I've been drinking my Liquid Farm Chardonnays too young

Last night, I opened a 2012 Liquid Farm Chardonnay Four. I’ve always been a fan of the White Hill, with it’s more austere build, crisp citrus and mineral spine. The others LF wines were all well made, just bigger than I usually prefer; more extract, oak, everything. However, this bottle was a revelation with five years under its belt. Still a big wine, but it’s integrated it’s oak and sharpened rather than smoothed its edges. I loved it, as did all at the dinner table. One friend who rarely drinks white wine texted me today about this bottle, despite the fact I had opened some other phenomenal wines. If I had more, I’d lay them down for a few more years, but expect them to evolve for a decade+.
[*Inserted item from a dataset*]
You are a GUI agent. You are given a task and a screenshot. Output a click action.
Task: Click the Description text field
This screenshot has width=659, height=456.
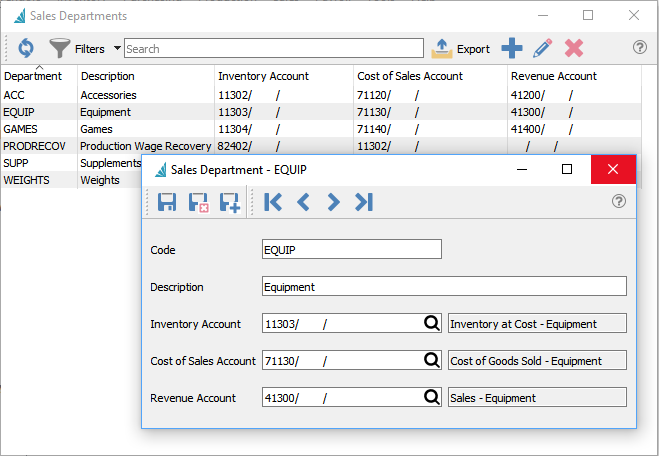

Like the Ceritas Chardonnays, the Liquid Farm wines are great on release, but need a lot of time to really show what they can do.

Cheers,

Warren

I’m a big fan of their wines, and am looking forward to trying more. They are different than most in that they decide on vinification and oak treatment separately by each wine in each vintage. It’s not like “full malo and 100% new French oak every time” but a more nuanced treatment, allowing some vintage/vineyard bottlings to be completely different the next year, and different from vineyard to vineyard in any given year. I.e. if they think the wine is big enough to handle new oak they will use it, else be more restrained. And so the style differs somewhat from vineyard to vineyard and year to year. But I think this has led to a lot of success.

I think in time a vertical of these bottlings will be most instructive. I can’t wait to see 10 vintages of White Hill or Golden Slope, not to mention the Four. Love me some Liquid Farm…

I had a 2014 Golden Slope chard last night that made my toes tingle. Damn good stuff.